### Exercise directions
Filter this data down to the lines that hold "using", and copy them.

╔══

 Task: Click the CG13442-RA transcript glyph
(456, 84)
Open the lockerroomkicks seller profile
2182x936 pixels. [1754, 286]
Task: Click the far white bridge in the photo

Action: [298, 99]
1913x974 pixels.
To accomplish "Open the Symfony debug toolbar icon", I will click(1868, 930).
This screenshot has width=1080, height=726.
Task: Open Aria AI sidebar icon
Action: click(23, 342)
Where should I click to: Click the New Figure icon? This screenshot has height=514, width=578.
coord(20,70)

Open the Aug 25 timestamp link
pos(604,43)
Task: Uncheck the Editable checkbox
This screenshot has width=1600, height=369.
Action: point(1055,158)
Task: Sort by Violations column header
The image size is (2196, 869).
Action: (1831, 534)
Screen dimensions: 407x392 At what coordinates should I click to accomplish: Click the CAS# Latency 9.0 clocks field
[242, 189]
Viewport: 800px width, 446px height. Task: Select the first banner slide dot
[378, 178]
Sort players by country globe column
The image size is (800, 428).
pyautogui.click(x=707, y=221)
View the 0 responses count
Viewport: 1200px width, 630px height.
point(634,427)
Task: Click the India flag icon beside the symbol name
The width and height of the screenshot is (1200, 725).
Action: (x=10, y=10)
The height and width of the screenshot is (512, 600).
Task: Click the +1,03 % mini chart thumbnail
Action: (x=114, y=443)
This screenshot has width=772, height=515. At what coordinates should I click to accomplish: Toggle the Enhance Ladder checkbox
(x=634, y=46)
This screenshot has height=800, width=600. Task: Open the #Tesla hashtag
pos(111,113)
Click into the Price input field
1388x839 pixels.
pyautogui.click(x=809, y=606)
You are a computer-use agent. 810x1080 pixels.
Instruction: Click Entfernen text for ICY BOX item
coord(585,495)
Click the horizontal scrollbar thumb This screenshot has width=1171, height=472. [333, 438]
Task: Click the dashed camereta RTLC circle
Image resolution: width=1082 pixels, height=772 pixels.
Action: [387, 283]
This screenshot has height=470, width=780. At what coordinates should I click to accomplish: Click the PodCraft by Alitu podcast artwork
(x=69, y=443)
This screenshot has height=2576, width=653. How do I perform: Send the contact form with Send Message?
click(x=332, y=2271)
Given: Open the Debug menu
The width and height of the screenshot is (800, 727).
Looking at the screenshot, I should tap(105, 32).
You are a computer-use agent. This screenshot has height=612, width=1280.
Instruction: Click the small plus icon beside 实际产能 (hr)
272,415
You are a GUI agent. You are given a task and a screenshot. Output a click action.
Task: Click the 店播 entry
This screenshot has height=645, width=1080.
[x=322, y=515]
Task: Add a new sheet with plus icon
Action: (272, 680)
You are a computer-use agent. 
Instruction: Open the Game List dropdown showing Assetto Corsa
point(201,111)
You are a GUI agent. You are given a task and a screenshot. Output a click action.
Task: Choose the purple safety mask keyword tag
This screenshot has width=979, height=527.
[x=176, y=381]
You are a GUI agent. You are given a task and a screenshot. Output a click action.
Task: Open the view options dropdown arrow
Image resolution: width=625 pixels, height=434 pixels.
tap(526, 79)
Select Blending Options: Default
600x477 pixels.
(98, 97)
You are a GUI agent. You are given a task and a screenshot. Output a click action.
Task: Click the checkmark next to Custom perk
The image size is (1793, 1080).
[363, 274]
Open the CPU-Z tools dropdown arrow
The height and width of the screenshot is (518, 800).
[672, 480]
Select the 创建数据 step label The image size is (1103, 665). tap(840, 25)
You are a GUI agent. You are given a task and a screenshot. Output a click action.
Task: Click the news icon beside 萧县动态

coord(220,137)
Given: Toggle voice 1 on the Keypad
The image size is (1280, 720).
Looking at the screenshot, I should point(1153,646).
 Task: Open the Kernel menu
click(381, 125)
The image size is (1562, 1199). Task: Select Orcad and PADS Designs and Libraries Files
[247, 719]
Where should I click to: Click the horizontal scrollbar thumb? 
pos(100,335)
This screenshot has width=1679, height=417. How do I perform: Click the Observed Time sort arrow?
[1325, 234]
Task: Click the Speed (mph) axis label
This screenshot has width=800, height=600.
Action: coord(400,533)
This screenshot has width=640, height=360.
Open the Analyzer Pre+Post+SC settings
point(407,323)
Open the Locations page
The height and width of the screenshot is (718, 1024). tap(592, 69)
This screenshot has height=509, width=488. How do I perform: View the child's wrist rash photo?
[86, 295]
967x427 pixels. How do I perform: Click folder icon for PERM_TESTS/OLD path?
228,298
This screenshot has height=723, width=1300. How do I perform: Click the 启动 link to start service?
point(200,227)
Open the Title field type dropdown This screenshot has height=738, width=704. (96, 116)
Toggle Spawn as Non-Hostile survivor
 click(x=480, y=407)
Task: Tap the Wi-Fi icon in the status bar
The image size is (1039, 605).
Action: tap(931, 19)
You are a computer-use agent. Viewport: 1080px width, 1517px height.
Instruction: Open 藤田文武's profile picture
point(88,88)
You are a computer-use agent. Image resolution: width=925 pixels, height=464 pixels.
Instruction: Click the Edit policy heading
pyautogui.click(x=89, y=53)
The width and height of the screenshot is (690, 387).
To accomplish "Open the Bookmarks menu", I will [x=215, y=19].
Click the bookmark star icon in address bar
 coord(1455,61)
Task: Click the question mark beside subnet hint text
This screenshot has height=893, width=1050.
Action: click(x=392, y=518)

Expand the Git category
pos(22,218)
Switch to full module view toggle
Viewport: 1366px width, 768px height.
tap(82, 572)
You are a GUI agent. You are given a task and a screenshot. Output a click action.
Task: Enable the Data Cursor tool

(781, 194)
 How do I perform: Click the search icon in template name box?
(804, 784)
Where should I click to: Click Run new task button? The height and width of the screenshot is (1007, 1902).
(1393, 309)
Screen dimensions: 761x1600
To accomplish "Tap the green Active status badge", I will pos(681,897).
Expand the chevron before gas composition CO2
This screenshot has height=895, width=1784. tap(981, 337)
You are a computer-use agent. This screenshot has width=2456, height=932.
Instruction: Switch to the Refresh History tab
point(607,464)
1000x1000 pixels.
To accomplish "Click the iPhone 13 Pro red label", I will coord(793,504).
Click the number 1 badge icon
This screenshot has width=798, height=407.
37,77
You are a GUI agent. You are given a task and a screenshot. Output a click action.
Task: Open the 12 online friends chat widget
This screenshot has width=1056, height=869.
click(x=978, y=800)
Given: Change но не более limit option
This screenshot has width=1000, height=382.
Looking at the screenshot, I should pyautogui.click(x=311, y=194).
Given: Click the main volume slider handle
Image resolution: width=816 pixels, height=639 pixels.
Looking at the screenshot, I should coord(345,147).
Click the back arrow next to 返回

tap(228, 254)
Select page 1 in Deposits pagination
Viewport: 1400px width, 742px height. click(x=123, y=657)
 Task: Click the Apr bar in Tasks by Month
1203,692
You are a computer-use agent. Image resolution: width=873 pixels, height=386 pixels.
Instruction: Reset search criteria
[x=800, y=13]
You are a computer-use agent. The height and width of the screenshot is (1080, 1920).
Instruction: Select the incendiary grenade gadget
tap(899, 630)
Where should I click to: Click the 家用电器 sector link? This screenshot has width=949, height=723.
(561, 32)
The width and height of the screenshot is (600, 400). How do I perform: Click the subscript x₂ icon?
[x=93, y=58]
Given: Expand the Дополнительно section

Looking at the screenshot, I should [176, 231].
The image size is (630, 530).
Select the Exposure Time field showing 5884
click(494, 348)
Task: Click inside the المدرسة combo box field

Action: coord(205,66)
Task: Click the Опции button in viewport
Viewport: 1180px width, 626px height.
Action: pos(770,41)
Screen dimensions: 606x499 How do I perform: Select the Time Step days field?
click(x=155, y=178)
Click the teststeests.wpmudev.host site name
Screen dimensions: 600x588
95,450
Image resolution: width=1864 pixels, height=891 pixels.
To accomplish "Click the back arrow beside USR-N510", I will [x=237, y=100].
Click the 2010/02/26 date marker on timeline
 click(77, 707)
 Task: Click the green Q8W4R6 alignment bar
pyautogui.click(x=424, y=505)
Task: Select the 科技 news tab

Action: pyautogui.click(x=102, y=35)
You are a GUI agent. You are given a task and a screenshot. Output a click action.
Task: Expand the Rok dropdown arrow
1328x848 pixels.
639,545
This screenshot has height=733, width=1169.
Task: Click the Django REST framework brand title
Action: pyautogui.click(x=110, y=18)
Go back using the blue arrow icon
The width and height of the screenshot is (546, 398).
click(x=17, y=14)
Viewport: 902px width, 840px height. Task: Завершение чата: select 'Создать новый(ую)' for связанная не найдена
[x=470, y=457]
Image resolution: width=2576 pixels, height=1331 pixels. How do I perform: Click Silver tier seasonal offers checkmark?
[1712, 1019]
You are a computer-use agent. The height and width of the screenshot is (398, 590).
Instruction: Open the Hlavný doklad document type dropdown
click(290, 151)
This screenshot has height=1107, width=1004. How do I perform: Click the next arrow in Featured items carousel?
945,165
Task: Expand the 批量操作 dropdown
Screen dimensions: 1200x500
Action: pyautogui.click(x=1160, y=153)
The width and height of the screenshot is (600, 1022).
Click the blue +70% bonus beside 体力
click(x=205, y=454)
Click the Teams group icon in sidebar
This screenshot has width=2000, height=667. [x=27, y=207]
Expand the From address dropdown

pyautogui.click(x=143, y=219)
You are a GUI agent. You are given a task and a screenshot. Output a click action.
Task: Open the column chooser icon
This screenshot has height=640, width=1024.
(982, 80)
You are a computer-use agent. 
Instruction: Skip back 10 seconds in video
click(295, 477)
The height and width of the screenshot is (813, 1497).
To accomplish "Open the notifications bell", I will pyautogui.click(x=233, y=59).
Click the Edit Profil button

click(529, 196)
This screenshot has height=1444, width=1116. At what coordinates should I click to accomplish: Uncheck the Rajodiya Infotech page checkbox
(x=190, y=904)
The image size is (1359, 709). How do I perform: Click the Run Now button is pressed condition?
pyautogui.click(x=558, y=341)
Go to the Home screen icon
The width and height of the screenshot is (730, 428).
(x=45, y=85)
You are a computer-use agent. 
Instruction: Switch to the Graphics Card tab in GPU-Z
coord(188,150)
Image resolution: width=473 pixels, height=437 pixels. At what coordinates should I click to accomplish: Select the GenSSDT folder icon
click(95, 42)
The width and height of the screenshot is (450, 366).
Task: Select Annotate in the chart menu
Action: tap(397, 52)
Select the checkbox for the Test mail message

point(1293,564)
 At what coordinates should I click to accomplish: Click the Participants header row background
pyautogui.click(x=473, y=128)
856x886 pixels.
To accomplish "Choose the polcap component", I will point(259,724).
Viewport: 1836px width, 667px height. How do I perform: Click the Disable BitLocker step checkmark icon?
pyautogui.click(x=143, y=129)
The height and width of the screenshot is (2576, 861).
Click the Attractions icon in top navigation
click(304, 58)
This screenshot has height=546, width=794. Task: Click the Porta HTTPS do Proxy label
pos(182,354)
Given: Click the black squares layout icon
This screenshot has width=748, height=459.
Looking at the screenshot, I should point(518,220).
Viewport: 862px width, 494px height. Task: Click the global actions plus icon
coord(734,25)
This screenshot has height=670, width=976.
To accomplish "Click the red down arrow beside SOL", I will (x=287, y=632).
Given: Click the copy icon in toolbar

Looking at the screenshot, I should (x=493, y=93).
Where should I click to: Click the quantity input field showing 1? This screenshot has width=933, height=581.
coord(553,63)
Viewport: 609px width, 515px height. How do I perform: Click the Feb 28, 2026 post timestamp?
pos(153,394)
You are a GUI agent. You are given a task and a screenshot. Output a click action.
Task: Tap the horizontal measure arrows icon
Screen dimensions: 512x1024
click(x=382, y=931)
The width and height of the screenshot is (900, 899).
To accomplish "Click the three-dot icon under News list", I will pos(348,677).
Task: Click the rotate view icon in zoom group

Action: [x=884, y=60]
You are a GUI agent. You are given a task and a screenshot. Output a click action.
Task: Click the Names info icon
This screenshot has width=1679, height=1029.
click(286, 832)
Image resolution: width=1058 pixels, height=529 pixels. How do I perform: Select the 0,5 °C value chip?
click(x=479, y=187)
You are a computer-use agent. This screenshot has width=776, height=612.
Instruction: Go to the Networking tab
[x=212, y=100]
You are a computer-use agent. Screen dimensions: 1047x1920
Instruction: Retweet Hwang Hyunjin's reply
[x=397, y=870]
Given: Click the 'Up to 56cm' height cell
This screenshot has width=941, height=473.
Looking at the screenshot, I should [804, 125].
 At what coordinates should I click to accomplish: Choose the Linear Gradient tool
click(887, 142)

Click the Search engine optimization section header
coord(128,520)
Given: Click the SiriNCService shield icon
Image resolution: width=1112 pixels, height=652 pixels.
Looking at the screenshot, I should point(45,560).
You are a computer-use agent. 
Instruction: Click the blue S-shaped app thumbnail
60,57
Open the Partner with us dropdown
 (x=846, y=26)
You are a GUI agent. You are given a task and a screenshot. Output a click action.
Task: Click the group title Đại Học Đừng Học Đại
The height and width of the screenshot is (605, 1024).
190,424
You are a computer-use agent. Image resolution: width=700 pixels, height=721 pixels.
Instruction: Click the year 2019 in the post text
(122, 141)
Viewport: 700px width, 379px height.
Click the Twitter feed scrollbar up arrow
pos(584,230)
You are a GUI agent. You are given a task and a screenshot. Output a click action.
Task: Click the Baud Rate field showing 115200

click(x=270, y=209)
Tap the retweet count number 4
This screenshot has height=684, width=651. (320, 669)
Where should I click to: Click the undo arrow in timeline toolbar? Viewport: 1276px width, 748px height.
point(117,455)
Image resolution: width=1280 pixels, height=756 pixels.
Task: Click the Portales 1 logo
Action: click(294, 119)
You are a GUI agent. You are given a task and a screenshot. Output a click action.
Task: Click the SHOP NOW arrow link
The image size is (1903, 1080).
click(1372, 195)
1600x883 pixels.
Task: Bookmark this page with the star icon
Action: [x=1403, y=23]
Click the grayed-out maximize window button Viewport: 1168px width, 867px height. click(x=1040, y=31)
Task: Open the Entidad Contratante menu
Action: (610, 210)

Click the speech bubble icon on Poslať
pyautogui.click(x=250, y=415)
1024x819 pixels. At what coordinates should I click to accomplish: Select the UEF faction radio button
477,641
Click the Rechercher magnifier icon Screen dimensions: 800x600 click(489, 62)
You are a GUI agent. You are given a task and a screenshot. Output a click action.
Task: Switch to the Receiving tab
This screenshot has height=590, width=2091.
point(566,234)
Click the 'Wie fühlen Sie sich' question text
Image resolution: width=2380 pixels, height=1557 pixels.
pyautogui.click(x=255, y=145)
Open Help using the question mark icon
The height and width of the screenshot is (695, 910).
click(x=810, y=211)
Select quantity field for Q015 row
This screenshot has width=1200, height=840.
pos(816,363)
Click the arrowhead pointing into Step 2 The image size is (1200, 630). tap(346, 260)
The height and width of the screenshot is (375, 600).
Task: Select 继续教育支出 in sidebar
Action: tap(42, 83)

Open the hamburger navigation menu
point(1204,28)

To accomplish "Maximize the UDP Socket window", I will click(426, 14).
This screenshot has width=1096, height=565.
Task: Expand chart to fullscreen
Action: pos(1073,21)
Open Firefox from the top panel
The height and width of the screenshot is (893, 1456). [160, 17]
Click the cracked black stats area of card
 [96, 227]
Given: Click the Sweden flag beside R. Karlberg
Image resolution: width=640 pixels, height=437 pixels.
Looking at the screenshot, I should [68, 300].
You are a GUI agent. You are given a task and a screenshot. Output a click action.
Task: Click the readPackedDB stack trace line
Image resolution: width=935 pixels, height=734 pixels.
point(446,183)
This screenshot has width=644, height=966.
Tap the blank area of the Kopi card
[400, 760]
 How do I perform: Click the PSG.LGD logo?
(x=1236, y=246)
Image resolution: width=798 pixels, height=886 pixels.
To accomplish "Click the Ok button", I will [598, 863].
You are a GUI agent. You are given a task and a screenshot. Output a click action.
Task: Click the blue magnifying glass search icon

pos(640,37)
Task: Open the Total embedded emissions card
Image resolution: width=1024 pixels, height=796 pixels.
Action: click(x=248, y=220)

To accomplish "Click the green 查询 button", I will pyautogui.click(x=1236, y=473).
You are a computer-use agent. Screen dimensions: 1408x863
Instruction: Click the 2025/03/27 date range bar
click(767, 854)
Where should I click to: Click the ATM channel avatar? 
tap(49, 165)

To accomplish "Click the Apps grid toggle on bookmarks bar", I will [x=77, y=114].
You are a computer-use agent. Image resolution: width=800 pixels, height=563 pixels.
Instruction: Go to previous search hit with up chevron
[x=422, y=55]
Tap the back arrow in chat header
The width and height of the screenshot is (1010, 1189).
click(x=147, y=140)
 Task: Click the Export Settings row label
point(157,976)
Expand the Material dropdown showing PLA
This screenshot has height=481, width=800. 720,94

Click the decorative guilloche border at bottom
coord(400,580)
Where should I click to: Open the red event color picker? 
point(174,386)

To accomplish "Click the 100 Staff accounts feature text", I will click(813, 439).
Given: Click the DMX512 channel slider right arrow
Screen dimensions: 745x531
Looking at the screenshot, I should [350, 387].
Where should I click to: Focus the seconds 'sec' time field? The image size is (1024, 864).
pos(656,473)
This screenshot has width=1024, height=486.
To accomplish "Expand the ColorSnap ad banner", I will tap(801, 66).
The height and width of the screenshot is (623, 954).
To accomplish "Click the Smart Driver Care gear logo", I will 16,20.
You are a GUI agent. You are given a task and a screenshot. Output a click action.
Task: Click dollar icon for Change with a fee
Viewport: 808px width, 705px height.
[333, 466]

╚══

### Problem solution
Go back using the blue arrow icon
Open Help using the question mark icon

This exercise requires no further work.